TASK DESCRIPTION
Could the lines from the start of the data through the line with "Image resolution: width=652" be set down exactly, with no pictures among them?
*** PROVIDED RECORDS Section Begins ***
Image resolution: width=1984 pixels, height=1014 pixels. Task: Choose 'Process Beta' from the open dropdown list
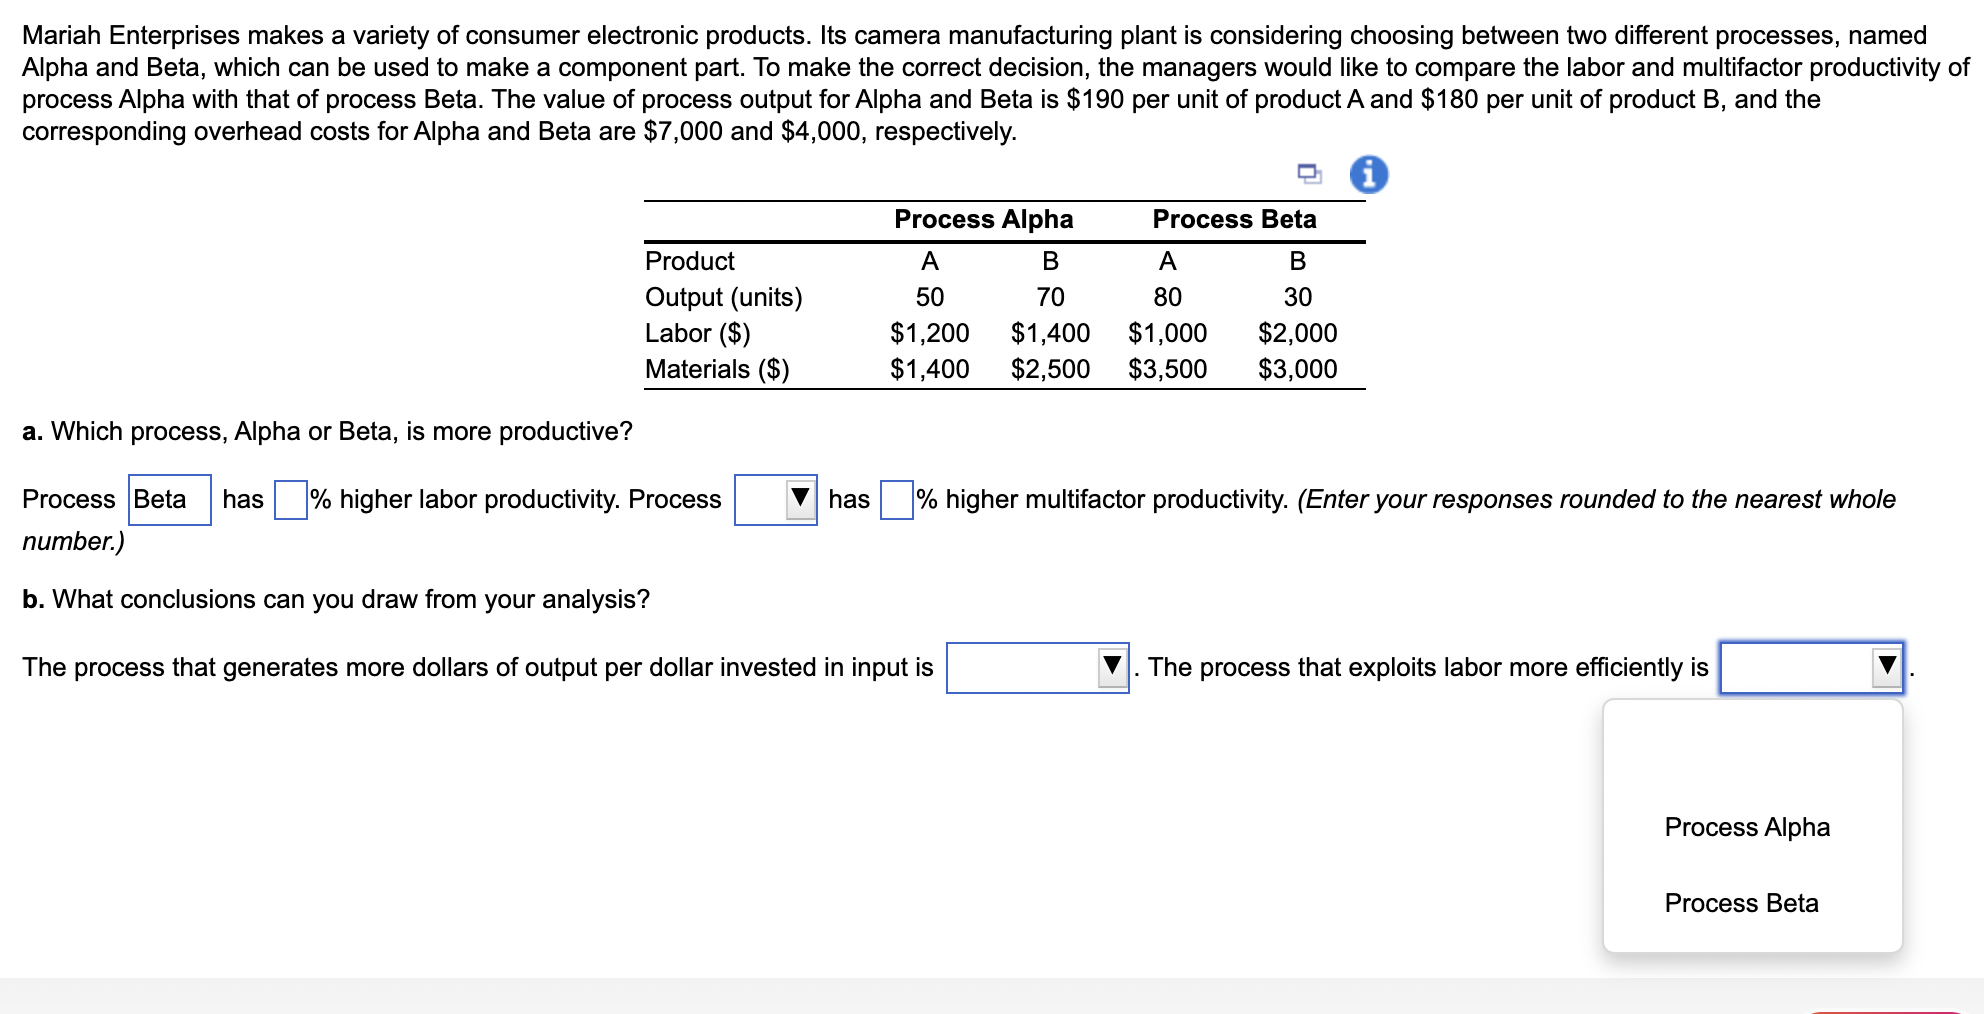tap(1740, 902)
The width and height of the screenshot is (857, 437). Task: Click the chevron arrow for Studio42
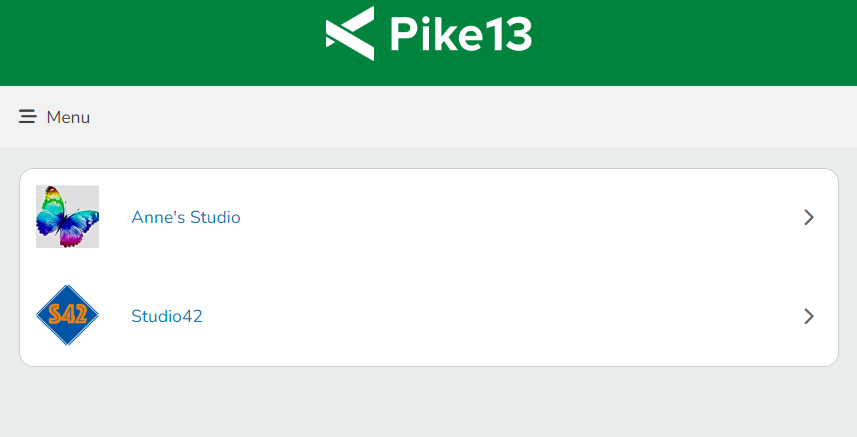pos(809,316)
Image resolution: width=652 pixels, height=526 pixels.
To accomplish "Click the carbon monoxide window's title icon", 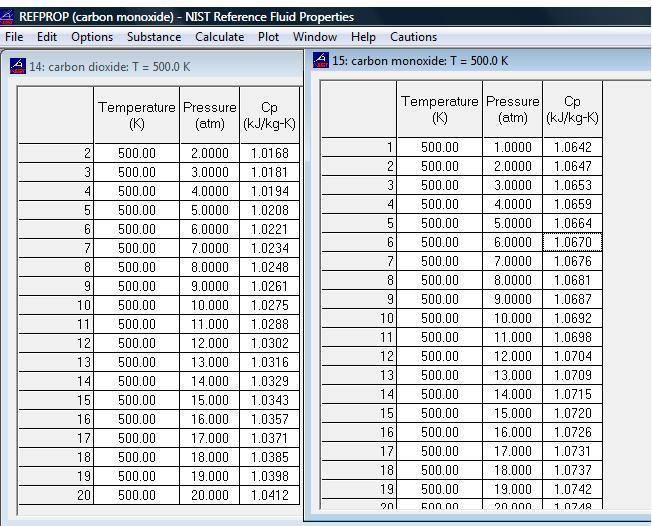I will 321,60.
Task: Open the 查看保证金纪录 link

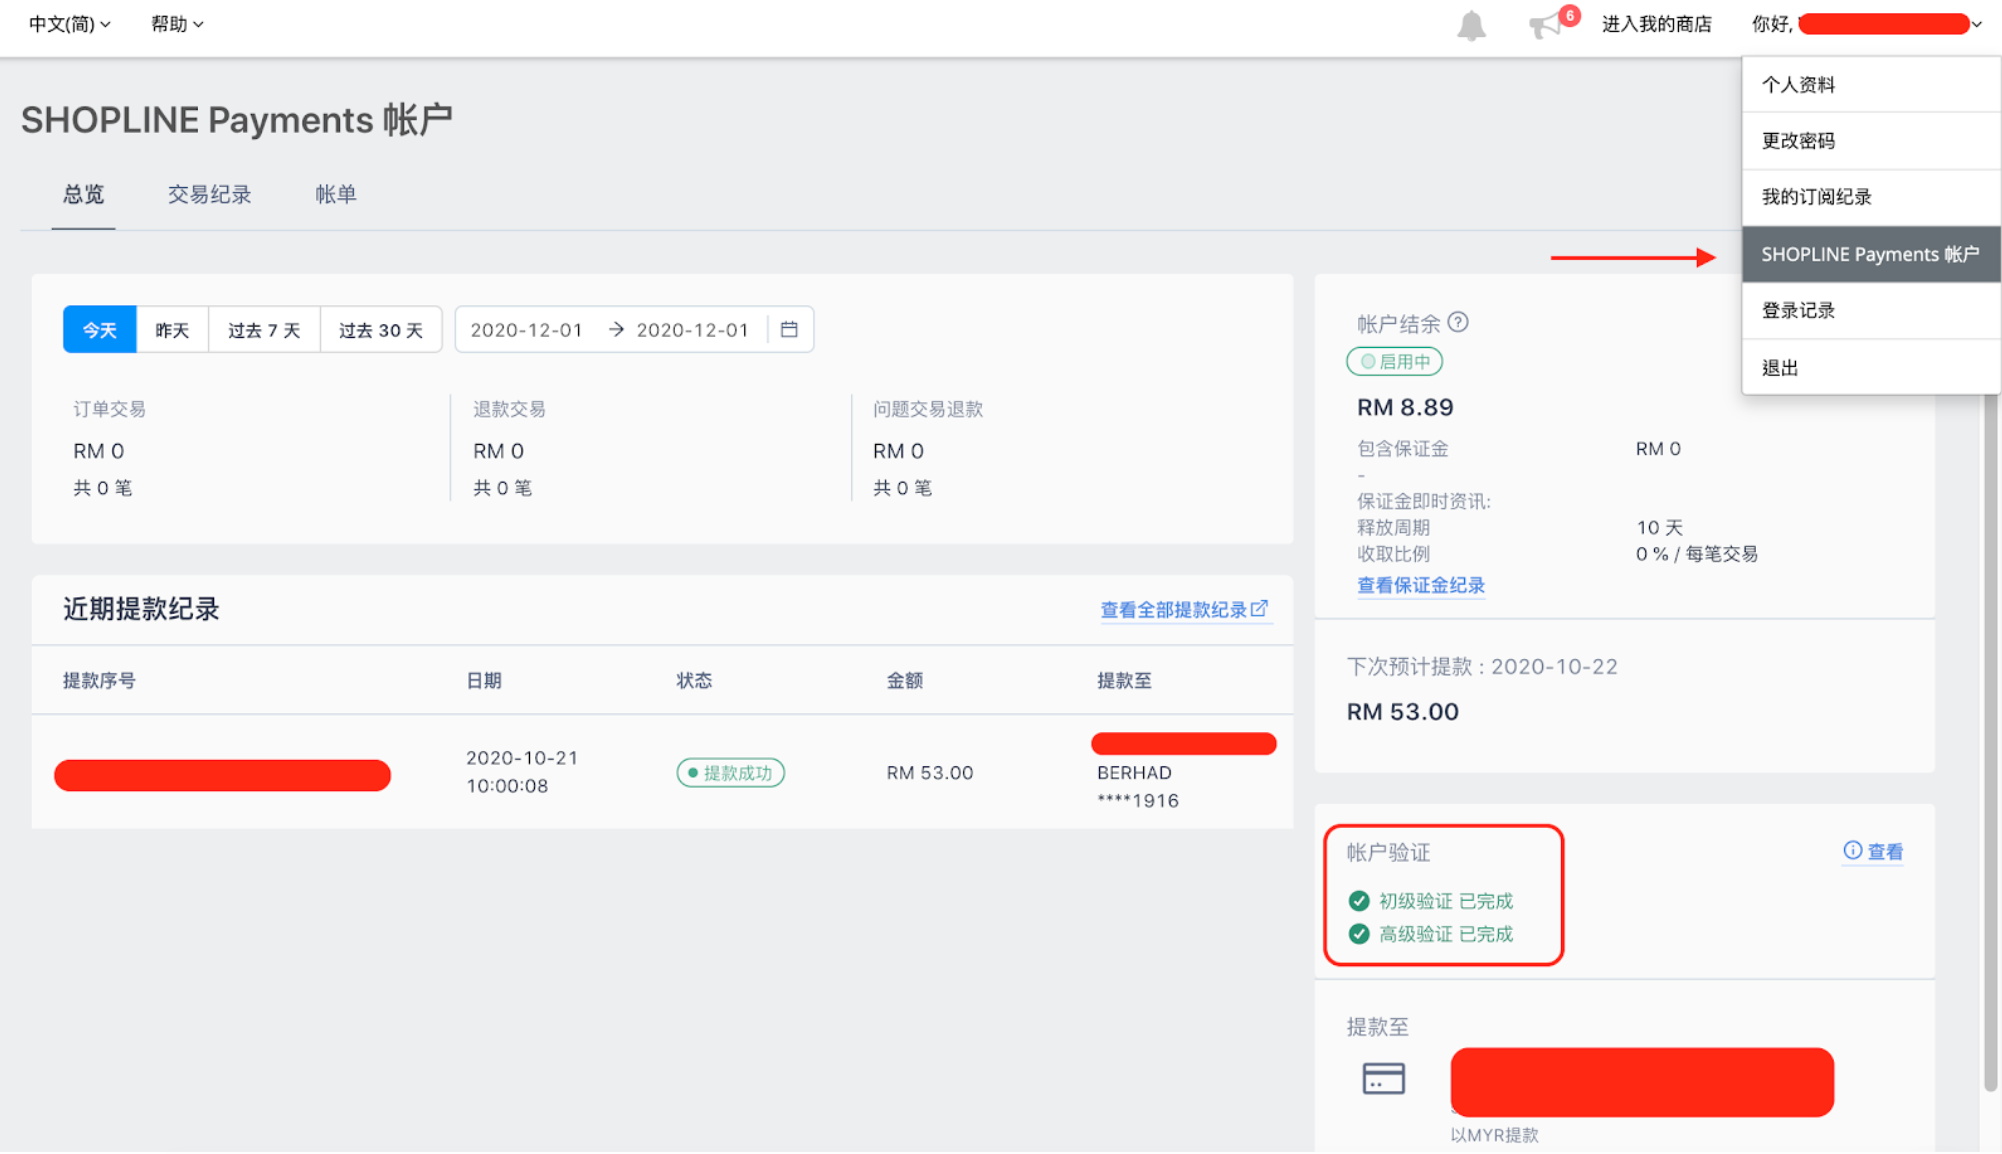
*** PROVIDED RECORDS Section Ends ***
REPLY TO THE TASK
Image resolution: width=1984 pixels, height=1014 pixels. Task: Choose 'Process Beta' from the open dropdown list
tap(1740, 902)
The width and height of the screenshot is (857, 437). Task: Click the chevron arrow for Studio42
pos(809,316)
Image resolution: width=652 pixels, height=526 pixels.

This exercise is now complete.